▸ ИСХОДНЫЙ ТЕКСТ
──────────────────────────────

Таков и отзыв цензора Н. Садкового, запретившего постановку спектакля по пьесе М. Мамонтова «Частный случай»[582] (июль 1973 г.):

«ГЛАВНОМУ РЕЖИССЕРУ МОСКОВСКОГО ТЕАТРА ДРАМЫ и КОМЕДИИ Заслуженному артисту РСФСР Тов. ЛЮБИМОВУ Ю. П.

Уважаемый Юрий Петрович!

В дополнение к высказанным Вам в Главном управлении культуры замечаниям по пьесе М. Мамонтова „Несчастный случай“[583] считаем необходимым еще раз отметить, что это произведение с острым драматическим конфликтом свидетельствует о несомненной талантливости автора, который не боится, а как бы стремится к обнаженному показу человеческой сущности в самые критические минуты.

──────────────────────────────

▸ НАБОР ДАННЫХ
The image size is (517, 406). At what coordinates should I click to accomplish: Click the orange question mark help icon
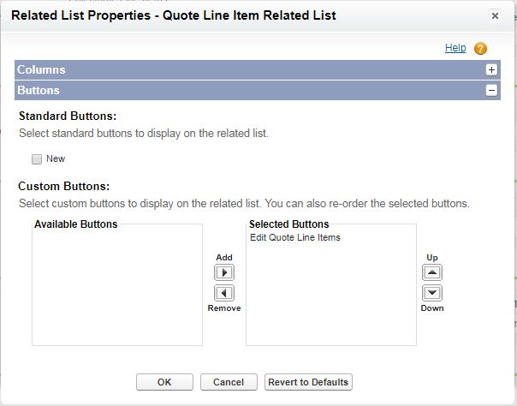click(x=480, y=49)
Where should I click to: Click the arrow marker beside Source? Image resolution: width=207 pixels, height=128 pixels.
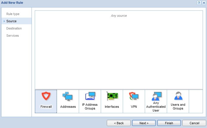pyautogui.click(x=4, y=21)
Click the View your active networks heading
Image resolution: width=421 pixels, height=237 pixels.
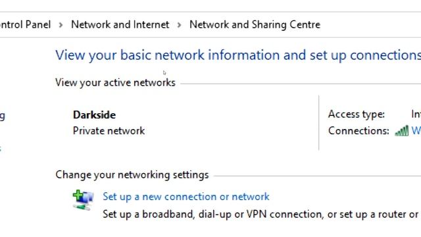point(115,82)
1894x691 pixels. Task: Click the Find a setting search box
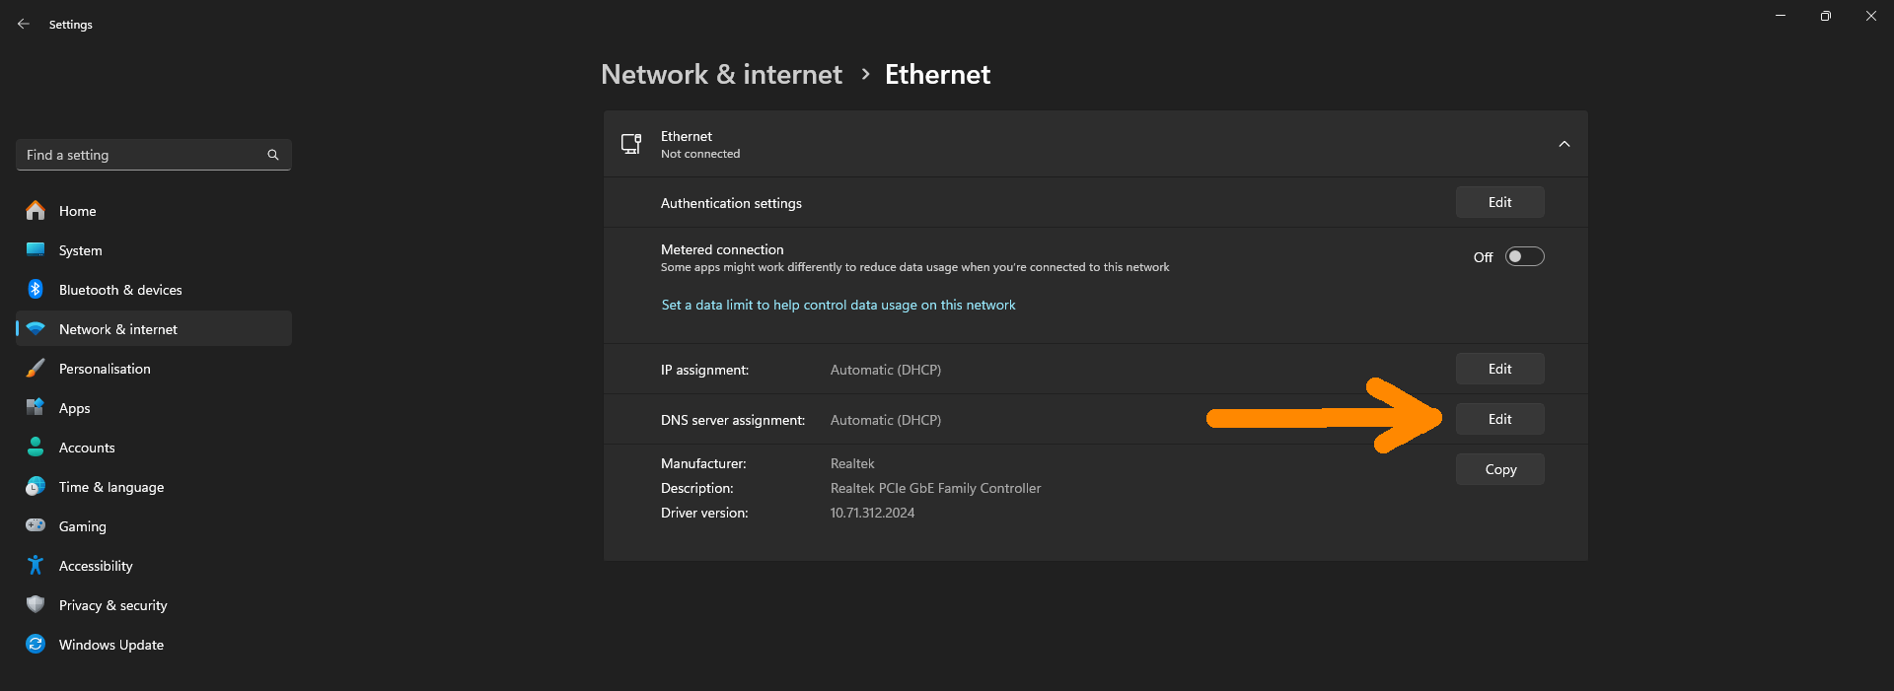(143, 155)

──────────────────────────────

▸ ЗАДАНИЯ
**1.** Ответьте на вопросы по отрывку о запрете спектакля:
(а) В каком месяце и году был дан отзыв?
(б) Какое звание указано у Ю. П. Любимова?
(в) Каким конфликтом, согласно письму, отличается пьеса?
**2.** Подхватите отрывок о запрете спектакля и продолжите письмо после его последнего предложения.
Эти данные для работы не понадобятся.

▸ ОТВЕТЫ ПО ЗАДАНИЯМ
**1.**
(а) В июле 1973 года.
(б) Заслуженный артист РСФСР.
(в) Острым драматическим конфликтом.

**2.**
С нелепой и трагической гибели двух людей начинается пьеса. Случайной и нелепой гибелью главного героя Вилеева и смертельным ранением хорошего смелого парня Белякова она и заканчивается. В пьесе дана широкая, многоохватная картина трудовых будней на крупном руднике и обогатительном комбинате. Но почему же тогда в пьесе, где идет речь о людях большого и нужного стране дела, происходят эти несчастные случаи, эти смерти, которые, наверное, можно было бы предотвратить? Да в том-то и дело, что вся пьеса М. Мамонтова — горький, полный затаенного гнева рассказ о чудовищной неразберихе, преступной халатности, коррупции, круговой поруке, невежестве, царящих на всех ступенях руководства рудником и комбинатом, о том полном развале производственного процесса, при котором единственным спасением может явиться стихийное бедствие — затопление селевым потоком рудника, которое и наступает в финале! И, как его следствие, — прекращение всех работ. Только потом, выиграв время на устранении последствий затопления, после наладки подъездных путей к руднику, возможно возобновление работ на более высоком техническом уровне. Но, оказывается, этому трезвому предложению Вилеева о технической реконструкции, целесообразность которого умом понимает директор рудника, но с которым, тем не менее, не считает возможным согласиться, так и не суждено осуществиться.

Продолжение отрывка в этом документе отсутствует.